How MVCC lets databases handle concurrent reads and writes without locking — version chains, snapshot isolation, vacuum, and performance implications.

Multi-Version Concurrency Control (MVCC)

MVCC is a concurrency control method where the database maintains multiple versions of each row, allowing readers to see a consistent snapshot without blocking writers, and writers to proceed without blocking readers.

What It Really Means

Without MVCC, databases face a fundamental conflict: readers and writers need access to the same data simultaneously. The simplest solution is locking — a writer locks the row, blocking all readers until the write completes. This works but destroys performance under concurrent workloads.

MVCC eliminates this conflict by keeping old versions of rows alongside new ones. When a transaction updates a row, the database does not overwrite the old version. Instead, it creates a new version. Concurrent readers continue seeing the old version (the one that was committed when their transaction started), while the writer works on the new version. Readers never block writers. Writers never block readers.

PostgreSQL, MySQL InnoDB, Oracle, and SQL Server all implement MVCC, though each does it differently. PostgreSQL stores old versions in the same table (requiring VACUUM to clean up). MySQL InnoDB stores old versions in a separate undo log. Understanding these differences matters for performance tuning.

How It Works in Practice

PostgreSQL MVCC Example

Version Visibility Rules (PostgreSQL)

Each tuple has two hidden columns:

xmin: The transaction ID that created this version
xmax: The transaction ID that deleted/replaced this version (infinity if current)

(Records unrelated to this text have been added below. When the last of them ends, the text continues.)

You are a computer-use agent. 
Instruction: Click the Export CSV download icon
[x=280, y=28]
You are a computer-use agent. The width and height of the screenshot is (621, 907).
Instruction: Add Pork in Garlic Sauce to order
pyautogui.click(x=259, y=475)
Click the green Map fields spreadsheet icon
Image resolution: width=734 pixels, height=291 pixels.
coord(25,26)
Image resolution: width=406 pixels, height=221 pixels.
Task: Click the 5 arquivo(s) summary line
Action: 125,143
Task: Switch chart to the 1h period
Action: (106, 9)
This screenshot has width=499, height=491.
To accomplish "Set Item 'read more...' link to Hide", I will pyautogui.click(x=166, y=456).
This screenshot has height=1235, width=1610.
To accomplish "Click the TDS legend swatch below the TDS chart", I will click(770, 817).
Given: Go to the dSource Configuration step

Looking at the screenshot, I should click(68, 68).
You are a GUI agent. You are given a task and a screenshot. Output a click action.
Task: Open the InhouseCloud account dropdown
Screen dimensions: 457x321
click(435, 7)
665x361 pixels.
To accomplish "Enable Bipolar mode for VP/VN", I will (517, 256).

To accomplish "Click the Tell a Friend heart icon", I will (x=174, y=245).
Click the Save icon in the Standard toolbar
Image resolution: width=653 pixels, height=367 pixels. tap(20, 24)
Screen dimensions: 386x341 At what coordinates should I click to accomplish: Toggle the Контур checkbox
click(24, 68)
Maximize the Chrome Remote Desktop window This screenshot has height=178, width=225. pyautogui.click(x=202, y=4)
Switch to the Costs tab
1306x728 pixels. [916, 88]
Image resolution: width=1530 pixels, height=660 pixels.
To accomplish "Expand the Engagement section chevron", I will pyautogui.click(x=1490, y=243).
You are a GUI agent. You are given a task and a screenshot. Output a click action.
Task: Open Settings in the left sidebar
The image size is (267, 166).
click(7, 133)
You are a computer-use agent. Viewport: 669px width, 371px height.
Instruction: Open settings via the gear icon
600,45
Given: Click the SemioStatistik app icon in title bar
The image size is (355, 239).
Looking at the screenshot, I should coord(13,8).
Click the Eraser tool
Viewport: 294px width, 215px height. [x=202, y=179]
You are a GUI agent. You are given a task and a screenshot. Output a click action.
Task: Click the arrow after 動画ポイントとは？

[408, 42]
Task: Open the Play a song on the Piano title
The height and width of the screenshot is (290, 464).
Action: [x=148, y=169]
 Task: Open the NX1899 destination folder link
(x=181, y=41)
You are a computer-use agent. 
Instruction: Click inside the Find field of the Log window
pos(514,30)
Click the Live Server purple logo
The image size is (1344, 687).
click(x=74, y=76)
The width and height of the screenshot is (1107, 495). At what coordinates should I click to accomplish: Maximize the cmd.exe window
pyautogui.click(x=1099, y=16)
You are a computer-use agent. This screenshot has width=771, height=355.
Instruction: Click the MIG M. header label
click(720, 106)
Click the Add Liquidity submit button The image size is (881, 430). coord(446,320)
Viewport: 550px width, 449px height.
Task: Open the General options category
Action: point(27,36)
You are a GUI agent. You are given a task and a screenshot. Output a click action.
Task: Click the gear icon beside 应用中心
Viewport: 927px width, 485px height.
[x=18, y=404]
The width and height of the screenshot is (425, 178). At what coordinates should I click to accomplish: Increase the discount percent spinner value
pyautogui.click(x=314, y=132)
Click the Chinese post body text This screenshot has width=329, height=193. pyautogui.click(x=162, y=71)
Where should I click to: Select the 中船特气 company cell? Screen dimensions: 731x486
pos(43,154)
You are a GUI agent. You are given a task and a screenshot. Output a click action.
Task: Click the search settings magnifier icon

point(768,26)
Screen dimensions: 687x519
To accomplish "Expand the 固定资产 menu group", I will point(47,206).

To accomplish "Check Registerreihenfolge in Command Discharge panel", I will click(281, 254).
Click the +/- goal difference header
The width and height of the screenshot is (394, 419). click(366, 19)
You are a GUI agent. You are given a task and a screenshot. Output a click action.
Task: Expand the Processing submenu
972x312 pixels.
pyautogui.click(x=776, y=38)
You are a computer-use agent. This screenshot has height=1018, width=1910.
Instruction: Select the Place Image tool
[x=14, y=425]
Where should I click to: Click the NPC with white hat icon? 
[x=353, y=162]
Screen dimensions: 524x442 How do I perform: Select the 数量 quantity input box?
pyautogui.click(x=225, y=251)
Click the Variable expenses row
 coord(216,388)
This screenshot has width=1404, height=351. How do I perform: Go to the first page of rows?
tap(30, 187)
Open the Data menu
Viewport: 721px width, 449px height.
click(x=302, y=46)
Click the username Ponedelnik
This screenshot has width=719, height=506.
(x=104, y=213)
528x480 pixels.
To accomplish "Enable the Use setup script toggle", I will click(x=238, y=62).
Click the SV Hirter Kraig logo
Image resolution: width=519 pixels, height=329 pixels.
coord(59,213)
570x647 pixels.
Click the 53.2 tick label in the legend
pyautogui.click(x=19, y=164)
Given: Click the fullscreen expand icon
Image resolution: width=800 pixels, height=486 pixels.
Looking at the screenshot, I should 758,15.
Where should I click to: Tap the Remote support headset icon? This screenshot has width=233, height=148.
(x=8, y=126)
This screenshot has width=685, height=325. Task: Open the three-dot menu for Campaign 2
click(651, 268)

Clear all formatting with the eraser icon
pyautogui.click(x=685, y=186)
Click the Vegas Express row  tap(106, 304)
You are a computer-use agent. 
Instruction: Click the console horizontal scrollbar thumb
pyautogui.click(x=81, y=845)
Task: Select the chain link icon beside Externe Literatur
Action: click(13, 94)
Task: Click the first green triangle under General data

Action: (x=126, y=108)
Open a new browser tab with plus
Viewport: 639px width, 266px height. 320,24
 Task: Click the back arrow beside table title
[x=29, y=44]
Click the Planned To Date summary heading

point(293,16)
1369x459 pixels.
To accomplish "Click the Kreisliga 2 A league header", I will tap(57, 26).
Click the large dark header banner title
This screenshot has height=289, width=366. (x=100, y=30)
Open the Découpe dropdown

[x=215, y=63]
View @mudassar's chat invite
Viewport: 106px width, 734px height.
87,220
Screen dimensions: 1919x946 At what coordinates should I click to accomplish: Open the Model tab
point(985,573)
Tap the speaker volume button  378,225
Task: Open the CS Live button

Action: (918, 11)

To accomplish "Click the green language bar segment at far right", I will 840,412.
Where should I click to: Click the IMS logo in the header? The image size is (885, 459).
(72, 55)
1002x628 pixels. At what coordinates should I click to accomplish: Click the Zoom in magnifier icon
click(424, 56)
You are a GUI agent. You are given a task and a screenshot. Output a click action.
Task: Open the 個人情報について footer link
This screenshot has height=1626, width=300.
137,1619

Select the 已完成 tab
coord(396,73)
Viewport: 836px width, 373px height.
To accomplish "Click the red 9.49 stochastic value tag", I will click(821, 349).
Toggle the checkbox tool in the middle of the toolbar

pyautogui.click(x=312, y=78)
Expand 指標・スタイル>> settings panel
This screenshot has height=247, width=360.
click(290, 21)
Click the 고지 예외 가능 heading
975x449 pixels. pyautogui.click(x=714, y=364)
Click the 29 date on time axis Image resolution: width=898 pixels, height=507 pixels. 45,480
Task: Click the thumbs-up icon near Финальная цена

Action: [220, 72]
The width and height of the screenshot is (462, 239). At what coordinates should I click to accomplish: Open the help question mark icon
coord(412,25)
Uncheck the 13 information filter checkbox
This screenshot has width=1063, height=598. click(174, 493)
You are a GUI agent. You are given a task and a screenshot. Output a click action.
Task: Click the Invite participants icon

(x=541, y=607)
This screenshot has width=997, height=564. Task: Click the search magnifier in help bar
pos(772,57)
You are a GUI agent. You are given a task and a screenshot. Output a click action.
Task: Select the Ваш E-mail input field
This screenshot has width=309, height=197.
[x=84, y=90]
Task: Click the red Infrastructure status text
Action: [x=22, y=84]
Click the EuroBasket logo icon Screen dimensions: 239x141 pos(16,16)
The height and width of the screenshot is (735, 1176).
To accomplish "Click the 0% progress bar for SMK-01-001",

A tuple is visible to transaction T if:

xmin is committed AND xmin was committed before T's snapshot
xmax is not set, OR xmax is not committed, OR xmax committed after T's snapshot

Snapshot Isolation

When a transaction begins (or when each statement executes, depending on isolation level), the database takes a snapshot — a record of which transactions are committed at that moment. The transaction only sees data from committed transactions in its snapshot.

Implementation

Understanding MVCC in PostgreSQL queries:

sql

VACUUM — cleaning up old versions:

sql

MySQL InnoDB vs PostgreSQL MVCC

Aspect	PostgreSQL	MySQL InnoDB
Old versions stored	In-place (heap tuple)	Undo log (separate)
Cleanup mechanism	VACUUM (external)	Purge thread (automatic)
Bloat risk	Yes (if VACUUM falls behind)	Lower (undo log is separate)
Read performance	May read dead tuples	Follows undo chain
Index handling	HOT updates avoid index bloat	Index points to latest version

Trade-offs

Benefits:

Readers never block writers (high concurrency)
Writers never block readers (consistent reads)
Snapshot isolation prevents most concurrency anomalies
No read locks needed (lower overhead than lock-based systems)

Costs:

Storage overhead from multiple versions (table bloat in PostgreSQL)
VACUUM overhead in PostgreSQL (CPU, I/O, potential table locks)
Long-running transactions prevent old versions from being cleaned up
Write conflicts still require resolution (serialization failures)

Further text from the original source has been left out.